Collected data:

:::

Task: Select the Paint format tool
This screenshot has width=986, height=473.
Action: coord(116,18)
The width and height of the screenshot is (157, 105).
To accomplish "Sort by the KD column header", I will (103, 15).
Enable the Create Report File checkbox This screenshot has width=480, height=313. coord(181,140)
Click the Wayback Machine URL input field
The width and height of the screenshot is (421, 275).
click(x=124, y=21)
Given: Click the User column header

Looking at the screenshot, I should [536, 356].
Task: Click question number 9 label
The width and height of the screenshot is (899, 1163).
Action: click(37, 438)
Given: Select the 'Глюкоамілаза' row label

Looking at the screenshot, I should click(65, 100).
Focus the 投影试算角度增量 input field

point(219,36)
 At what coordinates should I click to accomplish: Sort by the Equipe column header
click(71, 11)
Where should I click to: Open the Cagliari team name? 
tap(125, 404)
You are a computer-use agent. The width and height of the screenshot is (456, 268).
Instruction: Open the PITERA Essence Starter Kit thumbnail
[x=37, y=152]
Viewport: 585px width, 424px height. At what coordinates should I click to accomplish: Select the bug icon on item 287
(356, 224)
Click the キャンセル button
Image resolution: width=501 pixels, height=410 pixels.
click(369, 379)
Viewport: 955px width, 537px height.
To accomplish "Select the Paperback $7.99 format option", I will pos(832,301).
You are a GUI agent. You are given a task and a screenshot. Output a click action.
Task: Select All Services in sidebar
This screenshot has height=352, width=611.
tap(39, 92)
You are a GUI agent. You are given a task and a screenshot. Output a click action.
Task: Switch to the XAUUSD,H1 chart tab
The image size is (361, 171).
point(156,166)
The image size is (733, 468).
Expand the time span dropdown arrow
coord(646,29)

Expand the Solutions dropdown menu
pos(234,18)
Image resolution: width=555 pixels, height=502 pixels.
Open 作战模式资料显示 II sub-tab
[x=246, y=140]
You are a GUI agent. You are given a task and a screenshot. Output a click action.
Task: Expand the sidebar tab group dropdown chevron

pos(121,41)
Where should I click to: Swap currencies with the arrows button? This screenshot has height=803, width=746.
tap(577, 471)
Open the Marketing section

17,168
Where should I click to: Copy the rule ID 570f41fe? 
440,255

:::

**Activity**
Please print each entry once more, exactly as it reads.

**Expected output**
Task: Select the Paint format tool
This screenshot has width=986, height=473.
Action: coord(116,18)
The width and height of the screenshot is (157, 105).
To accomplish "Sort by the KD column header", I will (103, 15).
Enable the Create Report File checkbox This screenshot has width=480, height=313. coord(181,140)
Click the Wayback Machine URL input field
The width and height of the screenshot is (421, 275).
click(x=124, y=21)
Given: Click the User column header

Looking at the screenshot, I should [536, 356].
Task: Click question number 9 label
The width and height of the screenshot is (899, 1163).
Action: click(37, 438)
Given: Select the 'Глюкоамілаза' row label

Looking at the screenshot, I should click(65, 100).
Focus the 投影试算角度增量 input field

point(219,36)
 At what coordinates should I click to accomplish: Sort by the Equipe column header
click(71, 11)
Where should I click to: Open the Cagliari team name? 
tap(125, 404)
You are a computer-use agent. The width and height of the screenshot is (456, 268).
Instruction: Open the PITERA Essence Starter Kit thumbnail
[x=37, y=152]
Viewport: 585px width, 424px height. At what coordinates should I click to accomplish: Select the bug icon on item 287
(356, 224)
Click the キャンセル button
Image resolution: width=501 pixels, height=410 pixels.
click(369, 379)
Viewport: 955px width, 537px height.
To accomplish "Select the Paperback $7.99 format option", I will pos(832,301).
You are a GUI agent. You are given a task and a screenshot. Output a click action.
Task: Select All Services in sidebar
This screenshot has height=352, width=611.
tap(39, 92)
You are a GUI agent. You are given a task and a screenshot. Output a click action.
Task: Switch to the XAUUSD,H1 chart tab
The image size is (361, 171).
point(156,166)
The image size is (733, 468).
Expand the time span dropdown arrow
coord(646,29)

Expand the Solutions dropdown menu
pos(234,18)
Image resolution: width=555 pixels, height=502 pixels.
Open 作战模式资料显示 II sub-tab
[x=246, y=140]
You are a GUI agent. You are given a task and a screenshot. Output a click action.
Task: Expand the sidebar tab group dropdown chevron

pos(121,41)
Where should I click to: Swap currencies with the arrows button? This screenshot has height=803, width=746.
tap(577, 471)
Open the Marketing section

17,168
Where should I click to: Copy the rule ID 570f41fe? 
440,255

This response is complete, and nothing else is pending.